(Items from a dataset)
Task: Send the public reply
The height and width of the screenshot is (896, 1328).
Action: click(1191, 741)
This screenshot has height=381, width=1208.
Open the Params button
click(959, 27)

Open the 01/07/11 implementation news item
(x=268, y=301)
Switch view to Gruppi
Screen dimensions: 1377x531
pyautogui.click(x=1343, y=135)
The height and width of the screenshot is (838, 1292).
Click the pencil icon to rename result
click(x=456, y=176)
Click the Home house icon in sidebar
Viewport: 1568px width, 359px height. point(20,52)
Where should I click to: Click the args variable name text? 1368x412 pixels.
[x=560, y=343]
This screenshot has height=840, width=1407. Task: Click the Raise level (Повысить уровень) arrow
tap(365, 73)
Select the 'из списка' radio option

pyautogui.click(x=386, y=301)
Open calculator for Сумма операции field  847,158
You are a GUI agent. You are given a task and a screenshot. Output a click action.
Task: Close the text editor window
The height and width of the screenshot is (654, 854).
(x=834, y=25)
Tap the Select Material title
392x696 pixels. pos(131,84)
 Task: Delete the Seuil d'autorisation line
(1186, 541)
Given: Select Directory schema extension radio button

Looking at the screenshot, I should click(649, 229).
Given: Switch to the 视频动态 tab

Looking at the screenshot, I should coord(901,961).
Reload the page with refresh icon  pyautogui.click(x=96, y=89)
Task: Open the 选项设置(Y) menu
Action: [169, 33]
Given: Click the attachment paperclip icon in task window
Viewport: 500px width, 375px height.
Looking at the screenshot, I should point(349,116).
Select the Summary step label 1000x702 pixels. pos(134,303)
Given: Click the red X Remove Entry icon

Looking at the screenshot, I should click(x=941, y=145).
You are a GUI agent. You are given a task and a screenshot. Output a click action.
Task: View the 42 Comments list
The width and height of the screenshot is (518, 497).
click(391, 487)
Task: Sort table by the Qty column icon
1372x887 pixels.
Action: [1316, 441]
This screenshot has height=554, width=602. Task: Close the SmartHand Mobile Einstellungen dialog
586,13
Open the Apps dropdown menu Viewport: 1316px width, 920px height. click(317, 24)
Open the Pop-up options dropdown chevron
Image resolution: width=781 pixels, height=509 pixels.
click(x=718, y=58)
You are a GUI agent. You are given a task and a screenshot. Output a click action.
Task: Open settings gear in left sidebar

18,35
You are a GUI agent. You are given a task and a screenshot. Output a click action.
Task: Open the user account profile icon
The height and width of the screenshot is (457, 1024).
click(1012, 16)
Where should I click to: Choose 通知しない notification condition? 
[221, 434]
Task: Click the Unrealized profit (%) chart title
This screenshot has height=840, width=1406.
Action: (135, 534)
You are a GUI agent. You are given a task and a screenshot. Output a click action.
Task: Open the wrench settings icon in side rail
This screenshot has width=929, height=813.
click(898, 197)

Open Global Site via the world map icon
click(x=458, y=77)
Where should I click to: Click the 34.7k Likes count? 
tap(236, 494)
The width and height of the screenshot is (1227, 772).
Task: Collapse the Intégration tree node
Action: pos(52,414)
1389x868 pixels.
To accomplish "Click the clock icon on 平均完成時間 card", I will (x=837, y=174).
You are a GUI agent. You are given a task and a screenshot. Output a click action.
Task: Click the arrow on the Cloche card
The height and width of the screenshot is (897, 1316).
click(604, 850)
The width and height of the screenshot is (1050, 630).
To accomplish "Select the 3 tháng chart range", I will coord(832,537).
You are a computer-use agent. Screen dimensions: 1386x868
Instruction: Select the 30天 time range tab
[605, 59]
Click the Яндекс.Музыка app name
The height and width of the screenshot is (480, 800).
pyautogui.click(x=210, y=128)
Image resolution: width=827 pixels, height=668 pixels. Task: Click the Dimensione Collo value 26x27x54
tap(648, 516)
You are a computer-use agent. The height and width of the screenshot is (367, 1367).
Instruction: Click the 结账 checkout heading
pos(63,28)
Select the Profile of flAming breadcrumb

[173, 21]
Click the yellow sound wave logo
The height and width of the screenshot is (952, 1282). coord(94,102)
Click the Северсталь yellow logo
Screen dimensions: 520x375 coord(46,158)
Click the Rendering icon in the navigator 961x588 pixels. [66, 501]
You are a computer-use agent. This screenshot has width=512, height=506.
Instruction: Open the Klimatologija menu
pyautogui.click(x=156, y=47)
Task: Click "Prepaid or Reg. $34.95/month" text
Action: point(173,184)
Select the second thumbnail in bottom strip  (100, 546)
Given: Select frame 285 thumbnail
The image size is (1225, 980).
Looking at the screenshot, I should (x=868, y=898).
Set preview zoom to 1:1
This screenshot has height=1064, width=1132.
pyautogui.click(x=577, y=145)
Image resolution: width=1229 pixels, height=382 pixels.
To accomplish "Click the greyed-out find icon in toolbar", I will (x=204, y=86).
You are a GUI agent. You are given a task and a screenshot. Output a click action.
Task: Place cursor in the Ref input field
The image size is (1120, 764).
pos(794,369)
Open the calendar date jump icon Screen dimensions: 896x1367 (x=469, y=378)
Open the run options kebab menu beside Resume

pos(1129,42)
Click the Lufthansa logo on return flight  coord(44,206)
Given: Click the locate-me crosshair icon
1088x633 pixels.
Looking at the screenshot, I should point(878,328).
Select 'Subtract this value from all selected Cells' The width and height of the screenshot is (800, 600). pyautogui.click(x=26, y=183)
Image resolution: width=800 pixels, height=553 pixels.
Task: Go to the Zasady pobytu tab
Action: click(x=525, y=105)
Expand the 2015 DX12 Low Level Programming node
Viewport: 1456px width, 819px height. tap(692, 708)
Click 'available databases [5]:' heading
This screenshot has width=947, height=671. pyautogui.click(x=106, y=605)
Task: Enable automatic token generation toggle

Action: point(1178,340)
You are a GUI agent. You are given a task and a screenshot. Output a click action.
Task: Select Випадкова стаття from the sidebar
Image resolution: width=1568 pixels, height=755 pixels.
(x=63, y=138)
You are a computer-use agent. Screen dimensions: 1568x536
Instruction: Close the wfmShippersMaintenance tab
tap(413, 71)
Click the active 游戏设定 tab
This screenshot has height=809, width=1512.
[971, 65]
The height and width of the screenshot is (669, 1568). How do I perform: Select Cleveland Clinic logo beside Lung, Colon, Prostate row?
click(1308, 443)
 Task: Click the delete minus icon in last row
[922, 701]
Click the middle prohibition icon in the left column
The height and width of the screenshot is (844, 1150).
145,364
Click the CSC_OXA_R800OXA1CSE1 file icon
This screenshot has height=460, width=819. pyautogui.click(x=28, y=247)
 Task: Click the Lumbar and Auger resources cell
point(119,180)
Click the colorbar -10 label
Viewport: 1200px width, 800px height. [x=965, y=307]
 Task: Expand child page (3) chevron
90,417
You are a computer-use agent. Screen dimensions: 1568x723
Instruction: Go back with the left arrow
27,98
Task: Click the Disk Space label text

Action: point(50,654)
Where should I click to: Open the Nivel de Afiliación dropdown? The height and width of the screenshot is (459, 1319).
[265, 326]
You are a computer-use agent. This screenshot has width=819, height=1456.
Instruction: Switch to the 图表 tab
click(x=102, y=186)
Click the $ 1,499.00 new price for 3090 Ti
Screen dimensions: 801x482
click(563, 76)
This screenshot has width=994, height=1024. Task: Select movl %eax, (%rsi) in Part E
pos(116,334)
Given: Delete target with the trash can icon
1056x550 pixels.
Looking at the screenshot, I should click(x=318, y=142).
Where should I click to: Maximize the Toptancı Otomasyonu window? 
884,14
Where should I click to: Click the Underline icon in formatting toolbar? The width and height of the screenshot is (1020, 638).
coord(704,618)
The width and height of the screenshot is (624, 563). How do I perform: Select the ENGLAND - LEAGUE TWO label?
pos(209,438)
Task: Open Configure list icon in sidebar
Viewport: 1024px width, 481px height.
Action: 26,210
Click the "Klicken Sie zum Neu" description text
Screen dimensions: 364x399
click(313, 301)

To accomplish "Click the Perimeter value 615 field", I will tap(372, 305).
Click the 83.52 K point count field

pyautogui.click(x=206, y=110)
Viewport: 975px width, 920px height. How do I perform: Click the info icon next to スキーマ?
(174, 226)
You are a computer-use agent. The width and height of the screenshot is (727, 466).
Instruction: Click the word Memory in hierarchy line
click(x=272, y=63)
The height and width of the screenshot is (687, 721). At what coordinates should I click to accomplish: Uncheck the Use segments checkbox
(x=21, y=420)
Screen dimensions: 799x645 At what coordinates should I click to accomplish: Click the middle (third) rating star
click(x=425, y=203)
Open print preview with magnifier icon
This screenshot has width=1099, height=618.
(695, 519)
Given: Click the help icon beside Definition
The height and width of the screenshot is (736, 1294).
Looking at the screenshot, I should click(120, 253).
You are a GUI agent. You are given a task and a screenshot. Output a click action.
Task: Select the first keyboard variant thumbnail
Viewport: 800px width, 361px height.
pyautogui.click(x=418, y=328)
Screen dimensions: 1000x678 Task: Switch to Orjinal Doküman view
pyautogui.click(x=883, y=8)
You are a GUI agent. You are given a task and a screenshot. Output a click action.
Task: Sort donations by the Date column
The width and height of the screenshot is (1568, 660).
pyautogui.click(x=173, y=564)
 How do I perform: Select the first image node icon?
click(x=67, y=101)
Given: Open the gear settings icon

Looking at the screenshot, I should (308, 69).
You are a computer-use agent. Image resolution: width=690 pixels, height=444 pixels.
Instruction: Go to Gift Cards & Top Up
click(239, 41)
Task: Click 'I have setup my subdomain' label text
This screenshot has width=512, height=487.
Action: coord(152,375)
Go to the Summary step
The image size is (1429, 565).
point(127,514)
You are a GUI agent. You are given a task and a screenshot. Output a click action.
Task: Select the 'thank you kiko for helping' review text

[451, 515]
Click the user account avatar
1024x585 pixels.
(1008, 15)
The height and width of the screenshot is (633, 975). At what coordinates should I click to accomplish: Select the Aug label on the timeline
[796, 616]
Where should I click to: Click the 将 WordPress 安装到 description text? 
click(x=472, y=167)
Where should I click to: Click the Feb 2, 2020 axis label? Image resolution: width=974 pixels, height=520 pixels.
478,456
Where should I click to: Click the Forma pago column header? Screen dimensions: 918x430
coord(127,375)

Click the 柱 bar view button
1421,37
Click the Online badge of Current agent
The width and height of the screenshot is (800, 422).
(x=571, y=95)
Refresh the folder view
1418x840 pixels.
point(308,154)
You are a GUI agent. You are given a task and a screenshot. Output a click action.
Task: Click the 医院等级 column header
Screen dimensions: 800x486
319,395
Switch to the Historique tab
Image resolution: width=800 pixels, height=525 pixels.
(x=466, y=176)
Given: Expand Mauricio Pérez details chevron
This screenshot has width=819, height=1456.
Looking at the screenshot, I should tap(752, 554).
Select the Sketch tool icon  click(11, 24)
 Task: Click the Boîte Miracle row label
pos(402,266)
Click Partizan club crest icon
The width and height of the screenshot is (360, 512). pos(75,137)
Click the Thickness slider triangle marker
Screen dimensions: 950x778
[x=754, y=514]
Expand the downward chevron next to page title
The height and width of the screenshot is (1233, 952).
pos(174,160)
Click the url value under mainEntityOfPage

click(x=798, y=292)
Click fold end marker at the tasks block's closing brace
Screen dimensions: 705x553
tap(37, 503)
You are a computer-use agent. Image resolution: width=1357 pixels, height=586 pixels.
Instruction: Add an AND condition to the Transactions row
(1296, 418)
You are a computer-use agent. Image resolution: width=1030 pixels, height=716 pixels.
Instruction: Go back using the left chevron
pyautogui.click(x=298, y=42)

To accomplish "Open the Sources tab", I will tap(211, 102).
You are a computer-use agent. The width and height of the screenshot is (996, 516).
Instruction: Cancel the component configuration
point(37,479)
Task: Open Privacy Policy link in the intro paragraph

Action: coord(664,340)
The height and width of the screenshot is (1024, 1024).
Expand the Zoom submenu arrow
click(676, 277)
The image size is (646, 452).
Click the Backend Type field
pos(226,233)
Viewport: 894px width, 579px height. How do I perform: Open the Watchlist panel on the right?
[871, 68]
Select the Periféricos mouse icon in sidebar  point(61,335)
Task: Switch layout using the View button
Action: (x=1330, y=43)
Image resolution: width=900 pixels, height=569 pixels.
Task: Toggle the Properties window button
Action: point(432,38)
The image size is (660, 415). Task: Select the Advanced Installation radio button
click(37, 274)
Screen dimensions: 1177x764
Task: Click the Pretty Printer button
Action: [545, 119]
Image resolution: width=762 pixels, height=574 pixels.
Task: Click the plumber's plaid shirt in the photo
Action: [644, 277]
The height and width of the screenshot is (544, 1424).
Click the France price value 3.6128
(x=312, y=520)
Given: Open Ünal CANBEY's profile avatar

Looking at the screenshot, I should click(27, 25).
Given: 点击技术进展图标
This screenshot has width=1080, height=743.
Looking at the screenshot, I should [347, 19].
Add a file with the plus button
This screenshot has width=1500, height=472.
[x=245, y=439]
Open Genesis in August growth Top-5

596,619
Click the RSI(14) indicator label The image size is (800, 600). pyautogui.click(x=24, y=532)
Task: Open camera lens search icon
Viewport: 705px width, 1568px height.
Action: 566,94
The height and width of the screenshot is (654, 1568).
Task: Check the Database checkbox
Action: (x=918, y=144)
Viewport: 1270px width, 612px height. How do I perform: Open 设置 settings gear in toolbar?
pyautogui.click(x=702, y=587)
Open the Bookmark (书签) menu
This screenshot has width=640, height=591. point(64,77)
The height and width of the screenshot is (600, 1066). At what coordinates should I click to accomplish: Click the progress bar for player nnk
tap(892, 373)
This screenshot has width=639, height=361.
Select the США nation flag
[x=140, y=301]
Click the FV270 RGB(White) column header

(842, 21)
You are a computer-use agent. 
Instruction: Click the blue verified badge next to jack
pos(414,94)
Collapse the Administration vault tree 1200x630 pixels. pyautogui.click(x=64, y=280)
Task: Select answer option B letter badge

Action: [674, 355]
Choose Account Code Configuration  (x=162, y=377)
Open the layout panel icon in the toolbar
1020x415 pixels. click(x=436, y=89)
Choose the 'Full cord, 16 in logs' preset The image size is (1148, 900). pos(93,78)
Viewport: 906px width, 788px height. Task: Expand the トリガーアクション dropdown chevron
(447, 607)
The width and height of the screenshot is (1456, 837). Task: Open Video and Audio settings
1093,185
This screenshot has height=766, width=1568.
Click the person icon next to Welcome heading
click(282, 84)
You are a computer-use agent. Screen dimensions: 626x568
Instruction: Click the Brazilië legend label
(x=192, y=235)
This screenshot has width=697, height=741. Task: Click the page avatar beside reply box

◆ TASK BRIEF:
Beginning at the first line of the records, give again each line exactly as written, ending with the line that contains "The height and width of the screenshot is (838, 1292).".

◆ YOUR RESPONSE:
Task: Send the public reply
The height and width of the screenshot is (896, 1328).
Action: click(1191, 741)
This screenshot has height=381, width=1208.
Open the Params button
click(959, 27)

Open the 01/07/11 implementation news item
(x=268, y=301)
Switch view to Gruppi
Screen dimensions: 1377x531
pyautogui.click(x=1343, y=135)
The height and width of the screenshot is (838, 1292).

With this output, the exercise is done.